Task statement
An answer that reproduces all the entries exactly is what is needed.

Saved entries:
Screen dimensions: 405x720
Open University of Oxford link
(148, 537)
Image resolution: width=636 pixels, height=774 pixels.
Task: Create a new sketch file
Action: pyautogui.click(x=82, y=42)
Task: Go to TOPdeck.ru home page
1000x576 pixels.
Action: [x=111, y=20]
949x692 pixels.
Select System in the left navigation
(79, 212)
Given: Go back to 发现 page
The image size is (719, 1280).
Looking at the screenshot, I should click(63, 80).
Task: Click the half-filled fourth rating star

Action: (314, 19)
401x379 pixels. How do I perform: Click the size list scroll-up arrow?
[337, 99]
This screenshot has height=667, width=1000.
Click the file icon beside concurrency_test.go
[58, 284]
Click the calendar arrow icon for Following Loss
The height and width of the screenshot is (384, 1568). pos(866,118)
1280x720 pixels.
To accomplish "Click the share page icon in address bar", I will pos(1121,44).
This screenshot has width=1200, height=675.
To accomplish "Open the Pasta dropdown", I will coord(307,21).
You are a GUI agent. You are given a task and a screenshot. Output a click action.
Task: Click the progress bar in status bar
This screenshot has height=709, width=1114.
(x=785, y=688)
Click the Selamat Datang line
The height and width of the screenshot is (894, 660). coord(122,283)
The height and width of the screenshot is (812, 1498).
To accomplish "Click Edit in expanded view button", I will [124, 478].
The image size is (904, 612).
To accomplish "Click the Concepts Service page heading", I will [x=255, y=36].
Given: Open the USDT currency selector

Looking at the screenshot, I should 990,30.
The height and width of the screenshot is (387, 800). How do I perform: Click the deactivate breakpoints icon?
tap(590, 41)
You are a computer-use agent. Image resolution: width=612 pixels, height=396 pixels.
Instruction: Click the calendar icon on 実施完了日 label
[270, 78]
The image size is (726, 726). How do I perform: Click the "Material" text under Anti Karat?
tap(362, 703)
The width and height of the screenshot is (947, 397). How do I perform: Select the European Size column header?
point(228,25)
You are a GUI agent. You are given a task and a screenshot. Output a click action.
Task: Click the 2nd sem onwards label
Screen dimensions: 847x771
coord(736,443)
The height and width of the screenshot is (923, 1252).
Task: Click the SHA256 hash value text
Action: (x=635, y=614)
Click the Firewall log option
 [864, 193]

Result of this exercise
Screen dimensions: 405x720
Open University of Oxford link
(148, 537)
Image resolution: width=636 pixels, height=774 pixels.
Task: Create a new sketch file
Action: pyautogui.click(x=82, y=42)
Task: Go to TOPdeck.ru home page
1000x576 pixels.
Action: [x=111, y=20]
949x692 pixels.
Select System in the left navigation
(79, 212)
Given: Go back to 发现 page
The image size is (719, 1280).
Looking at the screenshot, I should click(63, 80).
Task: Click the half-filled fourth rating star

Action: (314, 19)
401x379 pixels. How do I perform: Click the size list scroll-up arrow?
[337, 99]
This screenshot has height=667, width=1000.
Click the file icon beside concurrency_test.go
[58, 284]
Click the calendar arrow icon for Following Loss
The height and width of the screenshot is (384, 1568). pos(866,118)
1280x720 pixels.
To accomplish "Click the share page icon in address bar", I will pos(1121,44).
This screenshot has width=1200, height=675.
To accomplish "Open the Pasta dropdown", I will coord(307,21).
You are a GUI agent. You are given a task and a screenshot. Output a click action.
Task: Click the progress bar in status bar
This screenshot has height=709, width=1114.
(x=785, y=688)
Click the Selamat Datang line
The height and width of the screenshot is (894, 660). coord(122,283)
The height and width of the screenshot is (812, 1498).
To accomplish "Click Edit in expanded view button", I will [124, 478].
The image size is (904, 612).
To accomplish "Click the Concepts Service page heading", I will [x=255, y=36].
Given: Open the USDT currency selector

Looking at the screenshot, I should 990,30.
The height and width of the screenshot is (387, 800). How do I perform: Click the deactivate breakpoints icon?
tap(590, 41)
You are a computer-use agent. Image resolution: width=612 pixels, height=396 pixels.
Instruction: Click the calendar icon on 実施完了日 label
[270, 78]
The image size is (726, 726). How do I perform: Click the "Material" text under Anti Karat?
tap(362, 703)
The width and height of the screenshot is (947, 397). How do I perform: Select the European Size column header?
point(228,25)
You are a GUI agent. You are given a task and a screenshot. Output a click action.
Task: Click the 2nd sem onwards label
Screen dimensions: 847x771
coord(736,443)
The height and width of the screenshot is (923, 1252).
Task: Click the SHA256 hash value text
Action: (x=635, y=614)
Click the Firewall log option
 [864, 193]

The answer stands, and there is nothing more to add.